* What you need to do
Copy out each of the following lines word for word, keeping every character, number, and line break unchanged.

* Records supplied
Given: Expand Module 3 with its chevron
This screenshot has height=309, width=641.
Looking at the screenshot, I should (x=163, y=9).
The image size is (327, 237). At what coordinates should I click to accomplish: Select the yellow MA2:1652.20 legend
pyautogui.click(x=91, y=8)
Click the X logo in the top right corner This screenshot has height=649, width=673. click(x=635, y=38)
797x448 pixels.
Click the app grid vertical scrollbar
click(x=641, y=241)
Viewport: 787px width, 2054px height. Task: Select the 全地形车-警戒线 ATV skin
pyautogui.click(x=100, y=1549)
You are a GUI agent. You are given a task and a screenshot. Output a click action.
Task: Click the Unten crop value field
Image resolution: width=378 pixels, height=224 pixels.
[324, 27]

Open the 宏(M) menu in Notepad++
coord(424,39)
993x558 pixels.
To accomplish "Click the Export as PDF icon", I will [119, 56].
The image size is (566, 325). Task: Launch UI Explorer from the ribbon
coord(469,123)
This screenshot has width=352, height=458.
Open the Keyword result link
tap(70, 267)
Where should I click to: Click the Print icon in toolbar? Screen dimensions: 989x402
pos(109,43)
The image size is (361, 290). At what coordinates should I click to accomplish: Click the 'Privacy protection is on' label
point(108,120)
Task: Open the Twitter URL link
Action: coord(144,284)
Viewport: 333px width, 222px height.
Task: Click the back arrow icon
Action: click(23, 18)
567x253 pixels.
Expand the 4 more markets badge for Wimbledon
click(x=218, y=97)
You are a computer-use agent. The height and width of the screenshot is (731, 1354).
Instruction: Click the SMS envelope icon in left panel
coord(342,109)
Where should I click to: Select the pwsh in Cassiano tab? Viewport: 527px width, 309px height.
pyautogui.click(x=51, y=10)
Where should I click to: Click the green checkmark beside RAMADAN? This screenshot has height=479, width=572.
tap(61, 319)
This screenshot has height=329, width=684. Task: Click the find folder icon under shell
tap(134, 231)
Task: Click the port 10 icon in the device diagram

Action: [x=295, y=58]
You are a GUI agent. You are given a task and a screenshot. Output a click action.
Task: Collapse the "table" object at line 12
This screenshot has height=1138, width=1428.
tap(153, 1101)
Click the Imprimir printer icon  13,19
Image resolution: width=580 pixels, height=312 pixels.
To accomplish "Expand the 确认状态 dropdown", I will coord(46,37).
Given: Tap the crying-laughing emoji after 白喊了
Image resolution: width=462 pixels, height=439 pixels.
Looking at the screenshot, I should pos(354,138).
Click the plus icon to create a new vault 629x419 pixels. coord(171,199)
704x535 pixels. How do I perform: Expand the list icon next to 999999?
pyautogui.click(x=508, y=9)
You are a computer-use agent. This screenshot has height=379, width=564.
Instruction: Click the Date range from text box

* Solution
Given: Expand Module 3 with its chevron
This screenshot has height=309, width=641.
Looking at the screenshot, I should (x=163, y=9).
The image size is (327, 237). At what coordinates should I click to accomplish: Select the yellow MA2:1652.20 legend
pyautogui.click(x=91, y=8)
Click the X logo in the top right corner This screenshot has height=649, width=673. click(x=635, y=38)
797x448 pixels.
Click the app grid vertical scrollbar
click(x=641, y=241)
Viewport: 787px width, 2054px height. Task: Select the 全地形车-警戒线 ATV skin
pyautogui.click(x=100, y=1549)
You are a GUI agent. You are given a task and a screenshot. Output a click action.
Task: Click the Unten crop value field
Image resolution: width=378 pixels, height=224 pixels.
[324, 27]

Open the 宏(M) menu in Notepad++
coord(424,39)
993x558 pixels.
To accomplish "Click the Export as PDF icon", I will [119, 56].
The image size is (566, 325). Task: Launch UI Explorer from the ribbon
coord(469,123)
This screenshot has width=352, height=458.
Open the Keyword result link
tap(70, 267)
Where should I click to: Click the Print icon in toolbar? Screen dimensions: 989x402
pos(109,43)
The image size is (361, 290). At what coordinates should I click to accomplish: Click the 'Privacy protection is on' label
point(108,120)
Task: Open the Twitter URL link
Action: coord(144,284)
Viewport: 333px width, 222px height.
Task: Click the back arrow icon
Action: click(23, 18)
567x253 pixels.
Expand the 4 more markets badge for Wimbledon
click(x=218, y=97)
You are a computer-use agent. The height and width of the screenshot is (731, 1354).
Instruction: Click the SMS envelope icon in left panel
coord(342,109)
Where should I click to: Select the pwsh in Cassiano tab? Viewport: 527px width, 309px height.
pyautogui.click(x=51, y=10)
Where should I click to: Click the green checkmark beside RAMADAN? This screenshot has height=479, width=572.
tap(61, 319)
This screenshot has height=329, width=684. Task: Click the find folder icon under shell
tap(134, 231)
Task: Click the port 10 icon in the device diagram

Action: [x=295, y=58]
You are a GUI agent. You are given a task and a screenshot. Output a click action.
Task: Collapse the "table" object at line 12
This screenshot has height=1138, width=1428.
tap(153, 1101)
Click the Imprimir printer icon  13,19
Image resolution: width=580 pixels, height=312 pixels.
To accomplish "Expand the 确认状态 dropdown", I will coord(46,37).
Given: Tap the crying-laughing emoji after 白喊了
Image resolution: width=462 pixels, height=439 pixels.
Looking at the screenshot, I should pos(354,138).
Click the plus icon to create a new vault 629x419 pixels. coord(171,199)
704x535 pixels. How do I perform: Expand the list icon next to 999999?
pyautogui.click(x=508, y=9)
You are a computer-use agent. This screenshot has height=379, width=564.
Instruction: Click the Date range from text box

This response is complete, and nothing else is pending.